Sept. 13, 1922: Born in Texas City.

1945: Johnny Moore’s Three Blazers, featuring Charles Brown on vocals, has its first hit, “Drifting Blues,” which reached No. 2 on the R&B charts.

Feb. 1, 1946: “Drifting Blues” named record of the year by Cashbox magazine.

Jan. 1, 1949: Releases first solo single, “Get Yourself Another Fool,” which reaches No. 4 on the R&B charts.

April 1, 1949: “Troubled Blues” becomes Brown’s first No. 1 as a solo artist and remains atop the R&B charts for 15 weeks.

Dec. 1, 1960: “Please Come Home for Christmas,” his last hit record, reaches No. 21 on the R&B and No. 76 on the pop charts. (In 1978 the Eagles perform a cover version of the song.)

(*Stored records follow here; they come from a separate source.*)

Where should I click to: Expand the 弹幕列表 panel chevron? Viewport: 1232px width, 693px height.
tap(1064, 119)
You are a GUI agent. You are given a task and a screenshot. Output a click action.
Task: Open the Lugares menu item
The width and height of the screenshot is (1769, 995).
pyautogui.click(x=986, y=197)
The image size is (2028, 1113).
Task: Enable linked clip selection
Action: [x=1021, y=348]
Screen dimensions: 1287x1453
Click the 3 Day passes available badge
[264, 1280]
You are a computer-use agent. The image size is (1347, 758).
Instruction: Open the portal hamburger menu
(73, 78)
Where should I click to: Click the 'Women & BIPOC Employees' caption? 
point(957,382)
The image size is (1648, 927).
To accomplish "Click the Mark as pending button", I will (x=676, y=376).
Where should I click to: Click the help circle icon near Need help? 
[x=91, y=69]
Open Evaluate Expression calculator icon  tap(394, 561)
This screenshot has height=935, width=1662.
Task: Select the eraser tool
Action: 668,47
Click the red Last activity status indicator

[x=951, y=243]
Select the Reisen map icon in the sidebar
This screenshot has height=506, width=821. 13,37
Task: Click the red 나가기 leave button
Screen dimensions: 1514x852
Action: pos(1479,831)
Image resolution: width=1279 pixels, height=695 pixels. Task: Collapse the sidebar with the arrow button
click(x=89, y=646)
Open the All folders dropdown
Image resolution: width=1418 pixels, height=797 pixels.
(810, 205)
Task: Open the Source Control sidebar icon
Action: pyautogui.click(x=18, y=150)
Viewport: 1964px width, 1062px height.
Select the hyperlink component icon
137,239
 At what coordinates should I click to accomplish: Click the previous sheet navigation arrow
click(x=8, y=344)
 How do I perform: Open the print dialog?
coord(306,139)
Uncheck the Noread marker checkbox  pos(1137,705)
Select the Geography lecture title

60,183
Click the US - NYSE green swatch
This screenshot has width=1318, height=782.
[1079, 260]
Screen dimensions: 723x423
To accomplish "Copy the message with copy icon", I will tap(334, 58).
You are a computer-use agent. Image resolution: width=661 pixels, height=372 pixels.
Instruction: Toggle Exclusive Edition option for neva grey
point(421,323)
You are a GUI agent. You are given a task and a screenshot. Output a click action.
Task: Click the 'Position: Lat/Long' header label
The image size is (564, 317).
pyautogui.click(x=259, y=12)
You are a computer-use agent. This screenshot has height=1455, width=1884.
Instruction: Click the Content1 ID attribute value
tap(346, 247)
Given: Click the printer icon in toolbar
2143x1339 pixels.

1986: Releases a jazz album “One More for the Road.”

1990: Goes on tour with Bonnie Raitt.

May 12, 1998: Releases “So Goes Love,” his last studio album.

Jan. 21, 1999: Dies of congestive heart failure in Oakland, Calif.

March 15, 1999: Inducted into the Rock and Roll Hall of Fame.

Nov. 3, 2007: First Charles Brown Music Festival is staged at Nessler Park in Texas City.